The pharmaceutical composition of the present invention can be formulated by appropriately blending the above active ingredient with a pharmaceutically acceptable carrier and further additives. Specifically, oral agents such as tablets, coated tablets, pills, powders, granules, capsules, liquids, suspensions, and emulsions; parenteral agents such as injections, infusions, suppositories, ointments, and patches; can do. The blending ratio of the carrier or additive may be appropriately set based on the range normally employed in the pharmaceutical field. Carriers or additives that can be blended are not particularly limited, but for example, various carriers such as water, physiological saline, other aqueous solvents, aqueous or oily bases; excipients, binders, pH adjusters, disintegrants, absorption Various additives such as accelerators, lubricants, coloring agents, corrigents, and perfumes are included.

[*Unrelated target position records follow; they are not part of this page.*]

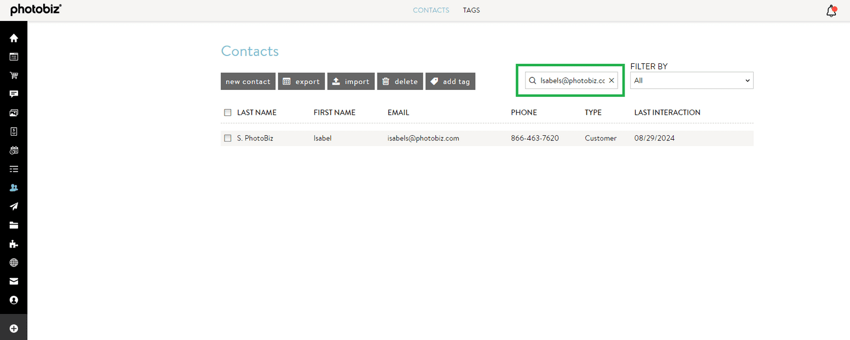Clear the search field with the X
This screenshot has width=850, height=340.
point(611,80)
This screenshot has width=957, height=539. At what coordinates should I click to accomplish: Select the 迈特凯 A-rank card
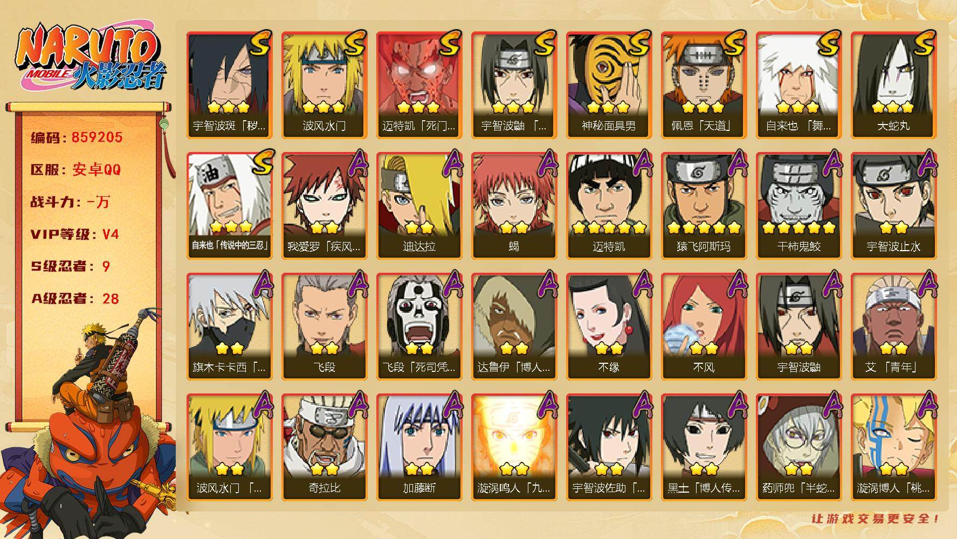(x=609, y=206)
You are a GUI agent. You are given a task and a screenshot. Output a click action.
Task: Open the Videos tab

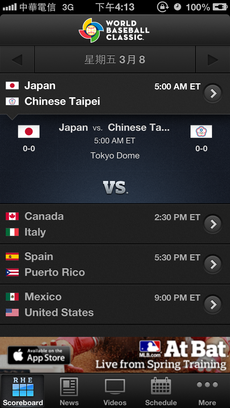pyautogui.click(x=115, y=391)
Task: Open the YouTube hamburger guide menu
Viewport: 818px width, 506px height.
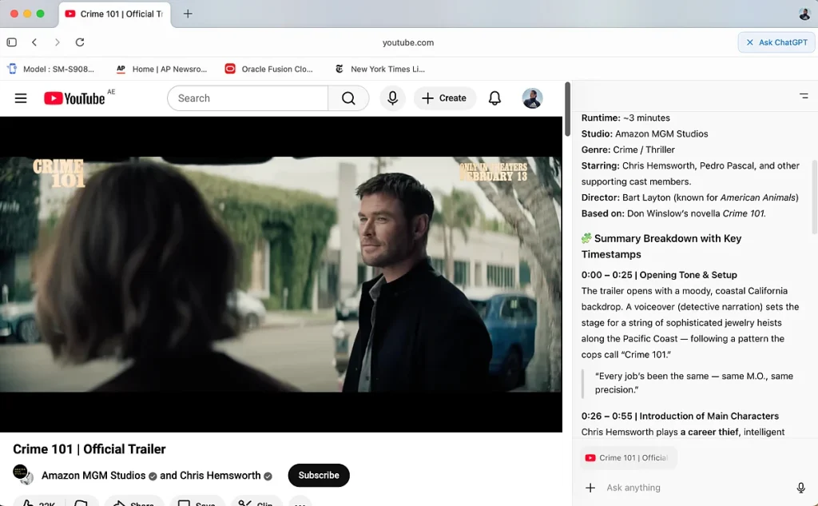Action: pyautogui.click(x=21, y=98)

Examples of excipients that can be mixed in tablets, capsules and the like include binders such as gelatin, cornstarch, tragacanth and gum arabic, excipients such as crystalline cellulose, cornstarch, gelatin, alginic acid and the like. Bulking agents, lubricants such as magnesium stearate, sweetening agents such as sucrose, lactose or saccharin, and flavoring agents such as peppermint, redwood oil or cherry may be used. When the dosage unit form is a capsule, the above type of material may further contain a liquid carrier such as oil. Sterile compositions for injection can be prepared according to conventional pharmaceutical practice (eg, dissolving or suspending the active ingredient in a solvent such as water for injection, natural vegetable oil, etc.). Aqueous solutions for injection include, for example, physiological saline, isotonic solutions containing glucose and other adjuvants (e.g., D-sorbitol, D-mannitol, sodium chloride, etc.). , for example, alcohols (eg, ethanol), polyalcohols (eg, propylene glycol, polyethylene glycol), nonionic surfactants (eg, polysorbate 80, HCO-50), and the like. As the oily liquid, for example, sesame oil, soybean oil and the like are used, and they may be used in combination with dissolution aids such as benzyl benzoate and benzyl alcohol. In addition, buffers (e.g., phosphate buffers, sodium acetate buffers), soothing agents (e.g., benzalkonium chloride, procaine hydrochloride, etc.), stabilizers (e.g., human serum albumin, polyethylene glycol, etc.), preservatives agents (eg, benzyl alcohol, phenol, etc.), antioxidants, and the like. Since the preparations thus obtained are safe and have low toxicity, they can be used for humans and mammals other than humans (e.g., rats, mice, rabbits, sheep, pigs, cows, cats, dogs, monkeys, etc.). It can be administered orally or parenterally.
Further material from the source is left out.